PHOTO: JOHNS HOPKINS BLOOMBERG SCHOOL OF PUBLIC HEALTH
This month marks a somber anniversary—40 years since the first reported cases in the United States of what would later become known as AIDS. There have been tremendous basic, clinical, and prevention advances in HIV science over the past four decades. Yet, despite widespread messaging that the United States is on track to “end AIDS,” the latest trends in infection tell a different story. One fundamental reality underlies the country’s failure to achieve control of the HIV epidemic and could undermine efforts to end AIDS—the lack of access to health care for all Americans.
The 2019 (pre–COVID-19) map of AIDS in America has shifted. According to a May 2021 report from the US Centers for Disease Control and Prevention (CDC), the South—from Texas through Louisiana, Mississippi, Georgia, Florida, and the Carolinas to Washington, DC—is now the most affected region. And the epidemic is markedly concentrated, with 66% of new diagnoses reported among gay, bisexual, and other men who have sex with men (MSM).
Although there was a modest overall decline in new diagnoses of roughly 8% nationally, much of this was attributed to a 33% decline in MSM aged 13 to 24. This heartening trend, attributed to the increasing use of pre-exposure prophylaxis (PrEP) in this age and risk group, masks a challenging reality. PrEP has had a substantial impact on HIV acquisition risks among white MSM, but rates of access and use are sharply lower among Black and Latinx MSM. The lifetime risk acquisition for a young Black gay man in America is an astonishing 50%. The 2019 data suggest that this health disparity is widening.

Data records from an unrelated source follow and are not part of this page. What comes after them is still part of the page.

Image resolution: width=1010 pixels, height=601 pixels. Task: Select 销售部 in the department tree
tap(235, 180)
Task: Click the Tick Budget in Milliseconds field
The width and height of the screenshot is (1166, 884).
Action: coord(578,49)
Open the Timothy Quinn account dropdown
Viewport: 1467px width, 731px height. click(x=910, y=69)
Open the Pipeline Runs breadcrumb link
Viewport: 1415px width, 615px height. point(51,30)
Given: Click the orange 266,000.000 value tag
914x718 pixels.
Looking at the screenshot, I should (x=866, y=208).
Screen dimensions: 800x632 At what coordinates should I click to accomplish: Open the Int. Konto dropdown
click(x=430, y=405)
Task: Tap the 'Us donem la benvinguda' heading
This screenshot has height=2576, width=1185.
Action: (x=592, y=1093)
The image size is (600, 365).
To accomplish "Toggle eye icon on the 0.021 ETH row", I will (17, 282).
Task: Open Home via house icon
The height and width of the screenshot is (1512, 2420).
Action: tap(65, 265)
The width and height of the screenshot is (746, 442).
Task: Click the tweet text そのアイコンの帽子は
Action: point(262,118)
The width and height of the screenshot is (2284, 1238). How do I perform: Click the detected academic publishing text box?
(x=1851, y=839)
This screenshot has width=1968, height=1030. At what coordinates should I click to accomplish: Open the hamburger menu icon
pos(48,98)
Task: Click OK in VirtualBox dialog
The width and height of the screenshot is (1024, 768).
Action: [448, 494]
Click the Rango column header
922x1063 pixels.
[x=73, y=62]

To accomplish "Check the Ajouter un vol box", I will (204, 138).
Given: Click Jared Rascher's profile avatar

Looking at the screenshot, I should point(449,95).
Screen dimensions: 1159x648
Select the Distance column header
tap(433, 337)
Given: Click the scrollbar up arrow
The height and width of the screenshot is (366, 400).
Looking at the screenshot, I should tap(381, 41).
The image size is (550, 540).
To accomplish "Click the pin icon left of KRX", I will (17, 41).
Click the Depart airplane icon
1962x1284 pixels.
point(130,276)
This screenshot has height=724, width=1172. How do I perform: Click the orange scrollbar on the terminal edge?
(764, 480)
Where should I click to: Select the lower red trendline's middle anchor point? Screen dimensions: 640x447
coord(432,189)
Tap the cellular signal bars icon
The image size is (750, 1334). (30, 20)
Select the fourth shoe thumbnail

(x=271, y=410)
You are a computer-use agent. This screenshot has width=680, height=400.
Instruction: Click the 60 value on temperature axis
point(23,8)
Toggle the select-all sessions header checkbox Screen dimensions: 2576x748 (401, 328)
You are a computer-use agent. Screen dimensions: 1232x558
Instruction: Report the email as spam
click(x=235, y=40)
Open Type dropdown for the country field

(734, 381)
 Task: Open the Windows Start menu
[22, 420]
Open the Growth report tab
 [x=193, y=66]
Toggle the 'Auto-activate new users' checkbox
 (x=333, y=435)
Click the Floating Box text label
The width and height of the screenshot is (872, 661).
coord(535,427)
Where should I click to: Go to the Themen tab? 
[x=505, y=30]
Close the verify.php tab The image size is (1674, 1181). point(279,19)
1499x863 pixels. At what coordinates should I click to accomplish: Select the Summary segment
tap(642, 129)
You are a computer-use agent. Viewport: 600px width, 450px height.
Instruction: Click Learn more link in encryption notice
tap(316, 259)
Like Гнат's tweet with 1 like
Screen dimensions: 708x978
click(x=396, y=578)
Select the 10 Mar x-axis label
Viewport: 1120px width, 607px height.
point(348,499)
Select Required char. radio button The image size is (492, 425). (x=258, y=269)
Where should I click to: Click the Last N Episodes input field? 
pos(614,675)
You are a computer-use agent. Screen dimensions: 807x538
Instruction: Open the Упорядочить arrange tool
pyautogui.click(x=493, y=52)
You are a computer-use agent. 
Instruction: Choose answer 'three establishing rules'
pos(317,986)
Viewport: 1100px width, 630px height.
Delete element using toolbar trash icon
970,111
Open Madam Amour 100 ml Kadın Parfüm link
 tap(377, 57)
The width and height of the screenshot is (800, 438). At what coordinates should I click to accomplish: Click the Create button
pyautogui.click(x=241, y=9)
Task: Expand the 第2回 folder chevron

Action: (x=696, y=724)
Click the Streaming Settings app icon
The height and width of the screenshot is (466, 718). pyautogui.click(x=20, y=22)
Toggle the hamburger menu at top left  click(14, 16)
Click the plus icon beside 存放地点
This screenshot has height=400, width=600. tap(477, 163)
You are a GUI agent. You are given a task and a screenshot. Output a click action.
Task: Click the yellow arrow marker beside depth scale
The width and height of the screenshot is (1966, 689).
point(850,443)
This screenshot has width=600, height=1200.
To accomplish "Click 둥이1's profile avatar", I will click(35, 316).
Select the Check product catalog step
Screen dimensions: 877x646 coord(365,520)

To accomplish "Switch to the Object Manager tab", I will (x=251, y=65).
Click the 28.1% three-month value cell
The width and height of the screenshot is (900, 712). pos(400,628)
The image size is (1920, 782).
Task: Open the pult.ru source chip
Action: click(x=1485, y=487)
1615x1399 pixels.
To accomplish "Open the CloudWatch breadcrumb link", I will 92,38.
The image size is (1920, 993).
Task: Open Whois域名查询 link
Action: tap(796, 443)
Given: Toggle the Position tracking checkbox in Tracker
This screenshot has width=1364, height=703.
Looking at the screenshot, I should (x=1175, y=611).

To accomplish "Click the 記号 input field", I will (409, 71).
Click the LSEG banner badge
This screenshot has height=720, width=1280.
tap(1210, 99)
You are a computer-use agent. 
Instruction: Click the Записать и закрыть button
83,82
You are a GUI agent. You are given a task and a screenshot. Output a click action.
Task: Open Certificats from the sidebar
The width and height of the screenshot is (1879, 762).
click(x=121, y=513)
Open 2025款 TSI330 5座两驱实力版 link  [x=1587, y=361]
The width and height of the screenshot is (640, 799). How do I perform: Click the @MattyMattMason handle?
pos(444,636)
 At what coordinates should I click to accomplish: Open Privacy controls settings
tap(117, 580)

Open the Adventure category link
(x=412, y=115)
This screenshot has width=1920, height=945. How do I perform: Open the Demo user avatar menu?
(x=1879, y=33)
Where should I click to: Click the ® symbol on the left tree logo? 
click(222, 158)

The geographic and racial disparities are just as marked for women. Black women accounted for 13% of US women in 2019, but for 55% of all new infections in women. This reality is summarized starkly in the CDC report: “African Americans continue to face rates of infection that are more than 8 times as high as whites, and Hispanics/Latinos face rates that are almost 4 times as high, in large part because they experience the greatest barriers to accessing prevention and care services.”
What are the drivers of these trends and how can we do better? Numerous studies make clear that individual-level risks for HIV cannot account for these disparities. It was reported a decade ago that Black MSM had much lower individual-level risks for HIV acquisition compared to white MSM. Black MSM, however, were more likely to have undetected HIV infection or untreated HIV disease, were poorer, were less likely to have health insurance, and were more likely to have an untreated sexually transmitted infection, notably syphilis. These attributes are markers of lack of access to health care and of the social determinants of health. Indeed, the current geography of HIV in the United States reflects those states that refused to expand Medicaid benefits through the Affordable Care Act. What used to be called the cotton belt, and then the syphilis belt, is now the HIV belt. It should surprise no one that this is the region with the lowest rates of COVID-19 immunization nationally—nor that racial and ethnic minority burdens for COVID-19 so swiftly replicated those long known for HIV/AIDS.
Tools exist to address these marked health disparities, but they have to be implemented where they will matter most—where new diagnoses are occurring now. Access to effective prevention, including PrEP, must be expanded to those at risk in contexts of culturally competent care. And it is necessary to implement the suite of tools to prevent transmission among people who inject drugs, including needle and syringe exchanges, substance use treatment on demand, and antiviral therapy for those living with HIV. These are all evidence-based measures, which should have been taken to scale decades ago. For these interventions to work, the community of people affected by HIV must be front and center in our shared efforts.
If we are serious about ending AIDS—and we must be—we must extend the health care franchise to all Americans. Whether we have the political will to achieve this long-held goal is uncertain, but the Biden administration has already expanded health care access through the Affordable Care Act and is committed to addressing the systemic racial, ethnic, sexual, gender, and minority inequalities that are at the heart of AIDS in America. Entering the fifth decade of this epidemic, we must finally address the root causes of health disparities. The country must finally accept that health care is a human right from which no one should be excluded.